Selepas makan malam saya pamit, tidur. Capek sekali rasanya tubuh saya, terlebih kaki saya. Saya raih hp lalu tidur dengan posisi kaki lebih tinggi. Selalu ada dua bantal tambahan untuk mengganjal kaki saya. Saya lihat hp, ada sms masuk. Oh, dari pak Hendro. -->Wid, sudah tiba di rumah?-Bos Hp. Saya tersenyum. Pak Hendro memang selalu perhatian. Barangkali perhatiannya itu yang membangkitkan arus listrik di dalam diri saya. Ada lagi sms ke dua, -->Wid, kamu lagi dimana?-Bos Hp. Saya kembali tersenyum. Sms ke tiga, -->Widi, tolong balas sms saya! Saya butuh bantuanmu sekarang!-Bos Hp. Eh, apa ga salah? Pak Hendro membutuhkan saya? Uhm, bantuan saya maksutnya. Saya balas smsnya. Pulang kantor tadi tas saya biarkan di kamar, jadi saat sms-sms itu masuk, saya ga mendengar.

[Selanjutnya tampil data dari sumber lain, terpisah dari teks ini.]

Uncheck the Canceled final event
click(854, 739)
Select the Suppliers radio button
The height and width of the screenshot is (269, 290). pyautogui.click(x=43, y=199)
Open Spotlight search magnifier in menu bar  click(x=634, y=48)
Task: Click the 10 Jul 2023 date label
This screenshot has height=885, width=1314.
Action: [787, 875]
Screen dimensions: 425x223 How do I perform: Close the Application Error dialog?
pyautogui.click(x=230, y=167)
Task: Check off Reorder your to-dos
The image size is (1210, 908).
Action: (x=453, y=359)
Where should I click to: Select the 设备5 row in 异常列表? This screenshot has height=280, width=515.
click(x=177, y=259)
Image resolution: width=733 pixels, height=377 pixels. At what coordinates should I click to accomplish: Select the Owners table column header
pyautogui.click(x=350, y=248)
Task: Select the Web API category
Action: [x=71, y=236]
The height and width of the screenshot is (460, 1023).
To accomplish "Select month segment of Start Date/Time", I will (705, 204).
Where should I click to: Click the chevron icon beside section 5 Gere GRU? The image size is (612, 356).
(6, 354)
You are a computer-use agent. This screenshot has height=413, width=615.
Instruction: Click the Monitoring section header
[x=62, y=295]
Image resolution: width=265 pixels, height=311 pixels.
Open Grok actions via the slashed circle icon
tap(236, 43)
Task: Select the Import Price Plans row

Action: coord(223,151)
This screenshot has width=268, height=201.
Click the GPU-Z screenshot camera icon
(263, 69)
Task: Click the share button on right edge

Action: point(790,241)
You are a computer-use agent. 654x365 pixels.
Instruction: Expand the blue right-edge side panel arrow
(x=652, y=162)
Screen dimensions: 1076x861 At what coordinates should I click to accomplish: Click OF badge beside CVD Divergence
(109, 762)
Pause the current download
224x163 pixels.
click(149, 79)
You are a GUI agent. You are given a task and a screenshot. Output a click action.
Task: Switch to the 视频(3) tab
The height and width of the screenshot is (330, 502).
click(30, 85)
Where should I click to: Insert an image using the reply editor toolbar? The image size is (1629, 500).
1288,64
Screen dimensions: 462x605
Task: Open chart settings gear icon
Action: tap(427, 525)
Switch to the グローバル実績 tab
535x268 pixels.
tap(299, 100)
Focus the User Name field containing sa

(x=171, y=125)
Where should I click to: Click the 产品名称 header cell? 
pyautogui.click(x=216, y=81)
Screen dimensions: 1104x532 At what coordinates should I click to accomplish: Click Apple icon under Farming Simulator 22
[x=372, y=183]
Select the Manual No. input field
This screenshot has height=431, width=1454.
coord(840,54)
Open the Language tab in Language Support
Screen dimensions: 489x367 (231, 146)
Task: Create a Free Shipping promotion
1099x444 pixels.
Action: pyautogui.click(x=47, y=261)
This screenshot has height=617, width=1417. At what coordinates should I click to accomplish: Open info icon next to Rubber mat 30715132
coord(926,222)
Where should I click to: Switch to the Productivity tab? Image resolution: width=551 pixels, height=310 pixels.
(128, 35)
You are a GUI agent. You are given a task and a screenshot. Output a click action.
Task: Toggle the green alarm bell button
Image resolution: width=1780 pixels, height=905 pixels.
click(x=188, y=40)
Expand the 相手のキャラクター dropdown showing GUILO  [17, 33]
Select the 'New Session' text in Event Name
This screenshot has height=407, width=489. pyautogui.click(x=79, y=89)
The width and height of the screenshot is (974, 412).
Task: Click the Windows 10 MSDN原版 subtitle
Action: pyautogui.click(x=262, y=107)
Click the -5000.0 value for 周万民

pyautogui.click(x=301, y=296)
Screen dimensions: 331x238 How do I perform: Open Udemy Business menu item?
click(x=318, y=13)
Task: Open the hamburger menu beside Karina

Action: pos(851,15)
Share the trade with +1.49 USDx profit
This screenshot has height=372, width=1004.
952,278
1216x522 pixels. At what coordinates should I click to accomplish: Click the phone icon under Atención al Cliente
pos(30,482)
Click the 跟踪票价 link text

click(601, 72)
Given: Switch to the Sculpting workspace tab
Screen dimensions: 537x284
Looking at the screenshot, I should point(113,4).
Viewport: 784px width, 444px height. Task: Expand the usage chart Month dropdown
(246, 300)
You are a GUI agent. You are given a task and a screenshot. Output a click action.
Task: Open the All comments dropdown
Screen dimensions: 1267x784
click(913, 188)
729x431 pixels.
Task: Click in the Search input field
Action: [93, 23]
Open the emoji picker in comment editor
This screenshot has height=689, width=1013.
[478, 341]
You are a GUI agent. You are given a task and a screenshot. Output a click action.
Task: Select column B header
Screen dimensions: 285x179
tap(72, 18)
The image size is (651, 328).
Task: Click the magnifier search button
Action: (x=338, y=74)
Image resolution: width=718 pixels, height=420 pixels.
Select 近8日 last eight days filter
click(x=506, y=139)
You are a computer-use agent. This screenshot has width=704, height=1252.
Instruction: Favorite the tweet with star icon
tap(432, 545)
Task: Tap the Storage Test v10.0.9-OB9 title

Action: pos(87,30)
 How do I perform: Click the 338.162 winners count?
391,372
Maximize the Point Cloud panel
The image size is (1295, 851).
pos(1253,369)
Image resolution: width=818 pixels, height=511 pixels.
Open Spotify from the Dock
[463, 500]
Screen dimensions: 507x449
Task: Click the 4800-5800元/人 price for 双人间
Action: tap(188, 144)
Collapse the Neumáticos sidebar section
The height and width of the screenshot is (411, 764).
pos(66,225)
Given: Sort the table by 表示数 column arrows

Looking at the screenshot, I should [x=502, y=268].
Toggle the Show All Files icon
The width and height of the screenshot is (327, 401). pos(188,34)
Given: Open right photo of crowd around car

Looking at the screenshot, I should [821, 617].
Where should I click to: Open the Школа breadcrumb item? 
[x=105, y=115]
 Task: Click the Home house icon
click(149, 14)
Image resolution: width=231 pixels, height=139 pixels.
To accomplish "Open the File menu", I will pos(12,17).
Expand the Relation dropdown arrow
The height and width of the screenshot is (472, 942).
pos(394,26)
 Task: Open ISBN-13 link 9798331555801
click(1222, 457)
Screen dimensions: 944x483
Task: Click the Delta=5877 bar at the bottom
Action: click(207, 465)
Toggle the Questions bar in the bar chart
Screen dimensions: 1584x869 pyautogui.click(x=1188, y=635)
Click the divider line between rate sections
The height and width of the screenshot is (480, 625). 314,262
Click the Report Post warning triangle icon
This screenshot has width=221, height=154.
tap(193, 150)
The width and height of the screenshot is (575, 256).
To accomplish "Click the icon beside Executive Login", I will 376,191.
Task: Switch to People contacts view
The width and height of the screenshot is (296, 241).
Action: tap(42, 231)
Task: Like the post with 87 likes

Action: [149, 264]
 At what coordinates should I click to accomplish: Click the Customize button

Telepon berdering, Rudi memanggil saya. Dengan setengah terpaksa dan setengah mati saya ajak kaki saya keluar kamar, meraih handle telepon.
"Widi? Saya smsin kamu dari tadi. Saya butuh bantuan kamu. Saya jemput sekarang yah, kita ke rumah sakit." belum sempat saya menjawab satu kata pun telepon sudah ditutup dari seberang .. tut.
Saya jelaskan ke ayah dan ibu kalau harus ikut pak Hendro ke rumah sakit, ada hal mendesak. Detail nya nanti dijelaskan pak Hendro saja. Ayah dan ibu maklum, pak Hendro sendiri dekat dengan mereka. Mereka percaya sepenuhnya padanya. Mobil pak Hendro tiba sepuluh menit kemudian. Kita langsung menuju rumah sakit. Wajah nya yang tampan itu nampak tegang. Cemas bercampur gelisah. Ada apa?
"Wid, golongan darahmu A kan? Kamu dah biasa donorin darah kan?" tanya pak Hendro memecahkan kesunyian diantara kami, membelah malam kelam.
"Iya .. empat bulan lalu saya baru mendonor rutin untuk palang merah. Jadi sekarang sudah boleh mendonor lagi." jawab saya.
"Syukur lah. Cewek saya kecelakaan tadi sore dan membutuhkan banyak darah." deg. Saya tercekat. Ceweknya? Pacarnya kah? Yang mana? Begitu banyak cewek yang masuk keluar ruangan kerjanya. Semuanya cantik dan modis. Semunya nampak mesra dengannya. Batin saya menjerit. I must be crazy cuz I want you tell me that you love me too!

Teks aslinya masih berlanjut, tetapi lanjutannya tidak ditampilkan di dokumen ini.